▸ **Exercise brief**: Repeat, exactly as they appear, the lines from the one with "Open the Follow us on Twitter link" through the last line of the entries below, but none of the pictures.

▸ **Material shown**:

^^^^

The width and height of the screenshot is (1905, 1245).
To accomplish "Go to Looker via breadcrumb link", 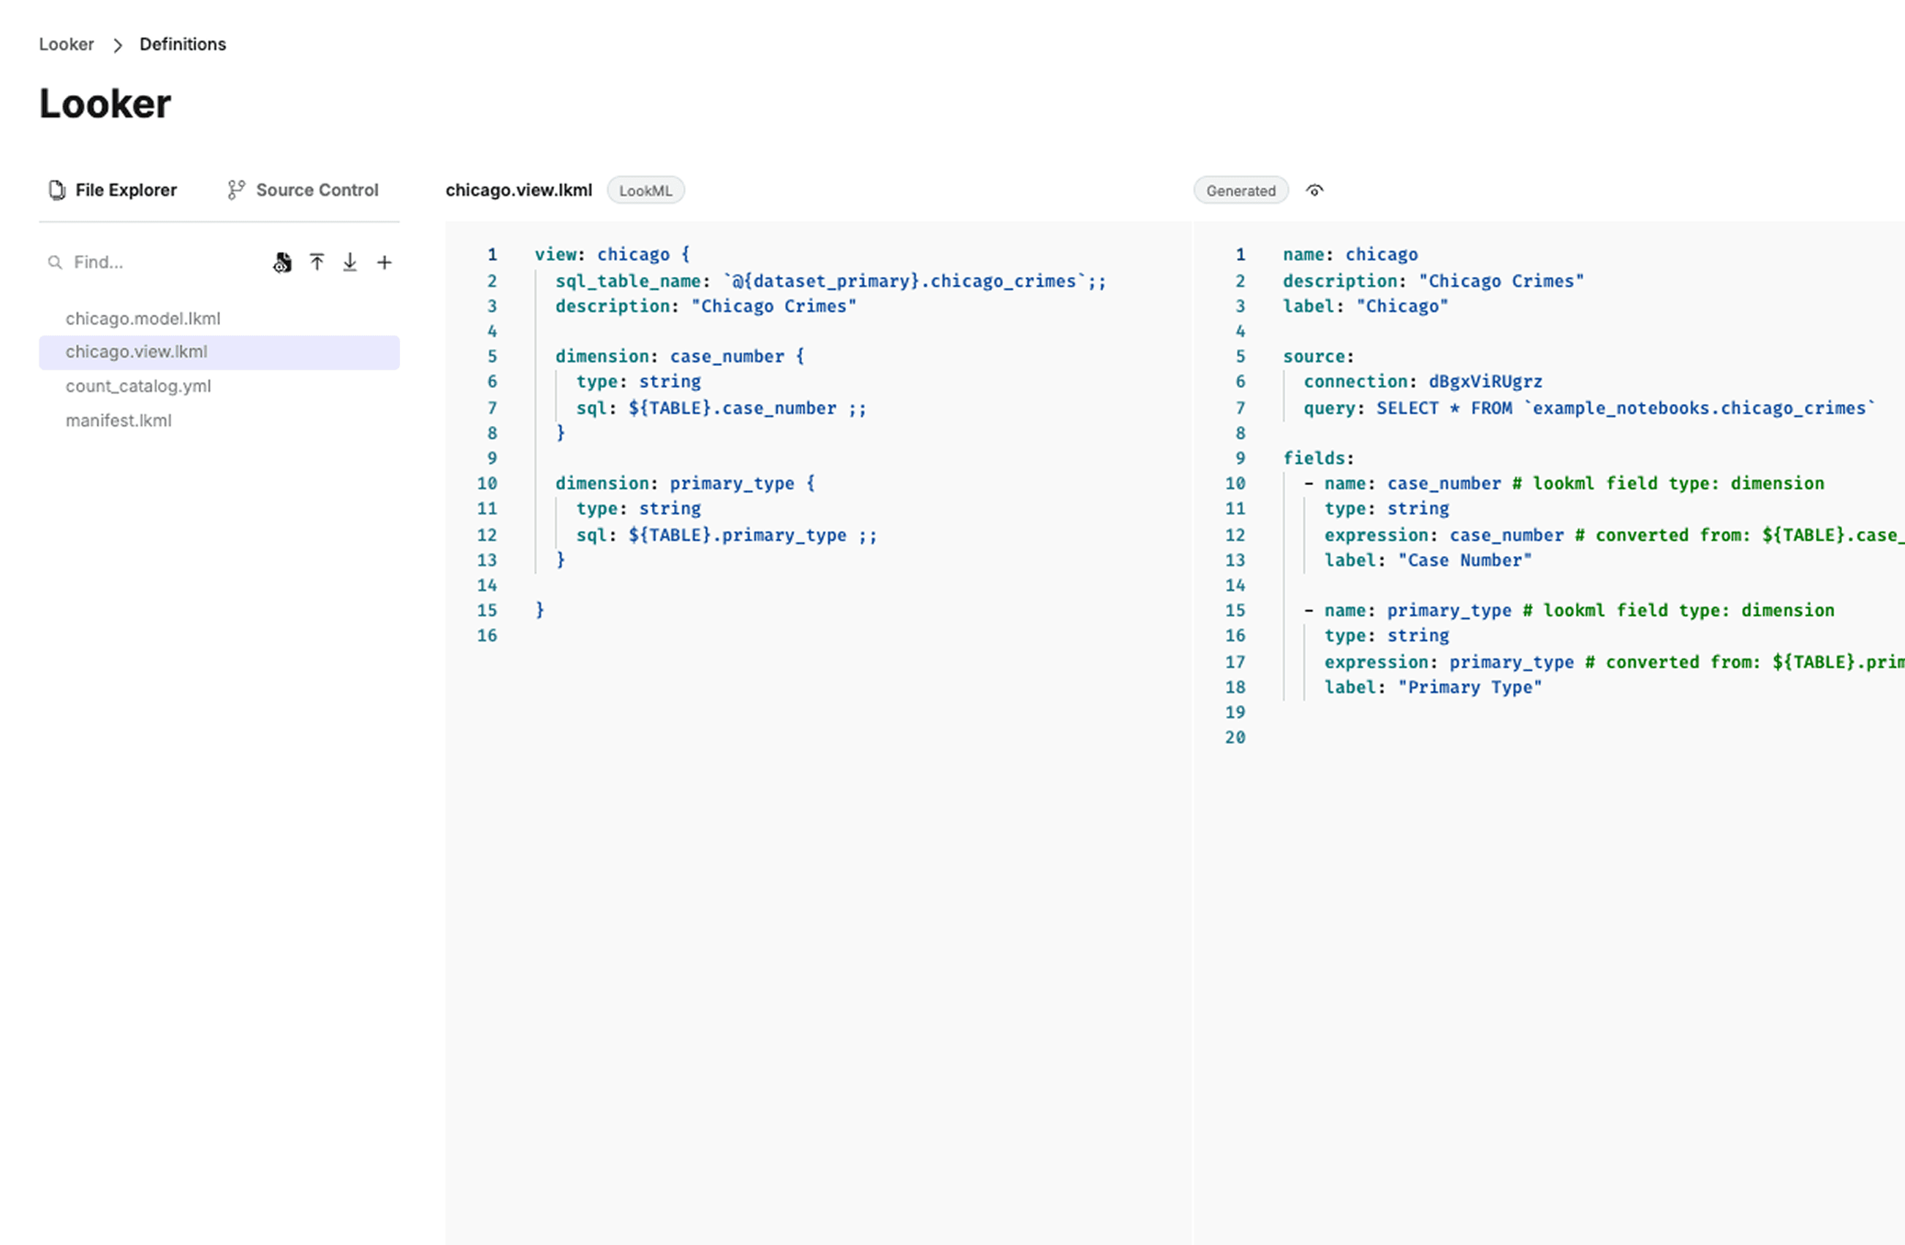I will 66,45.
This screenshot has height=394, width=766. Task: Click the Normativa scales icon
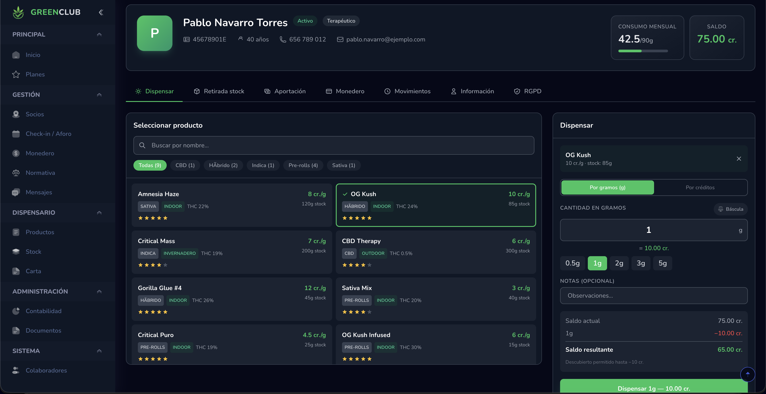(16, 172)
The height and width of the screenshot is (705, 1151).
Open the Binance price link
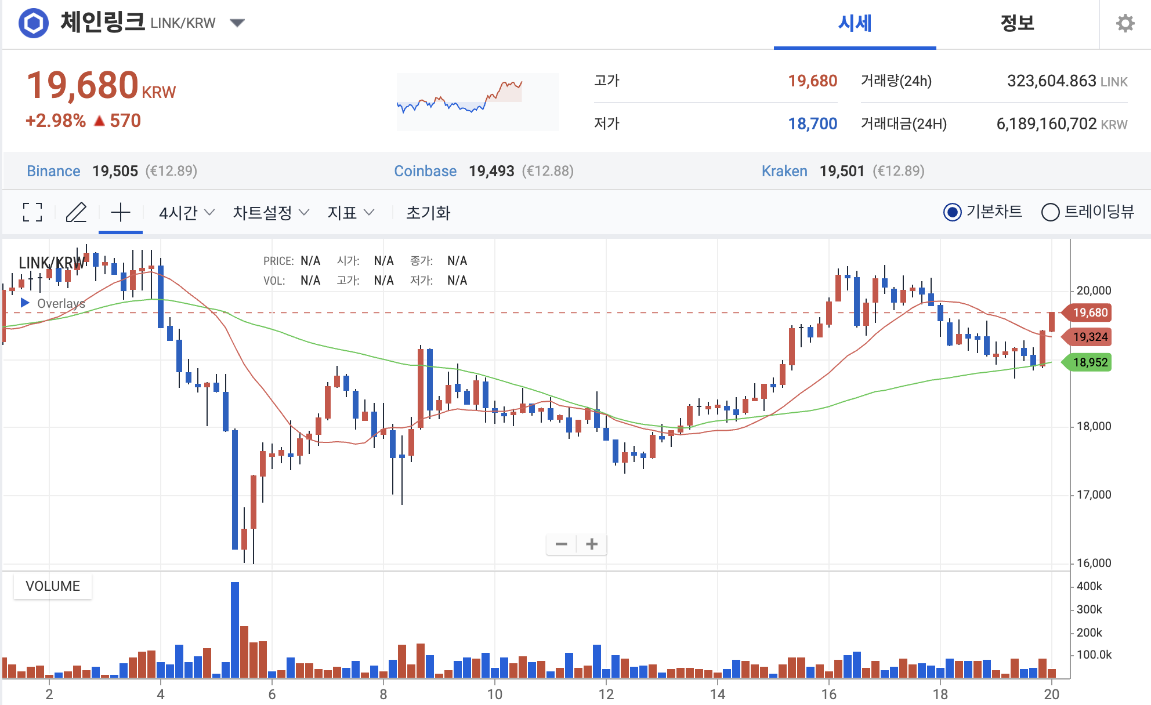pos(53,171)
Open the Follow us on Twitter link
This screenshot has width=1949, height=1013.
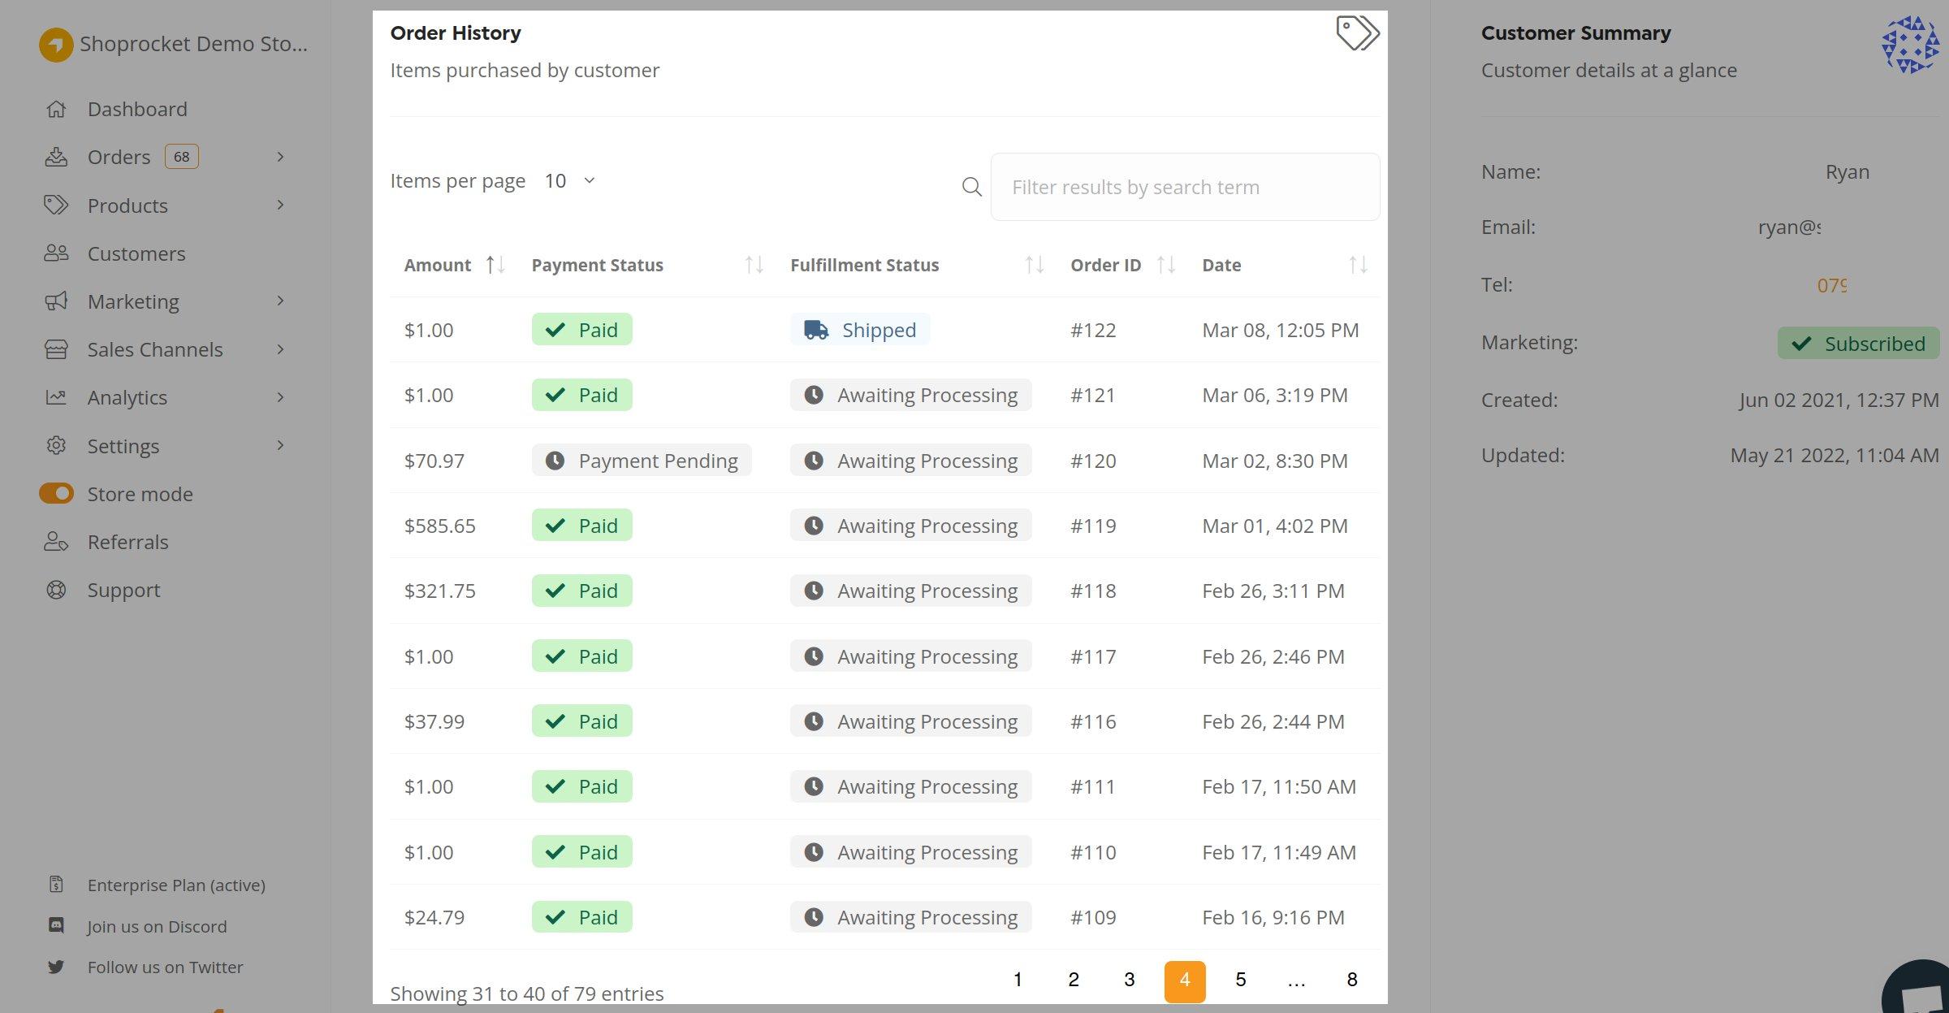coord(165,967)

^^^^

▸ **Task solution**:
Open the Follow us on Twitter link
This screenshot has width=1949, height=1013.
coord(165,967)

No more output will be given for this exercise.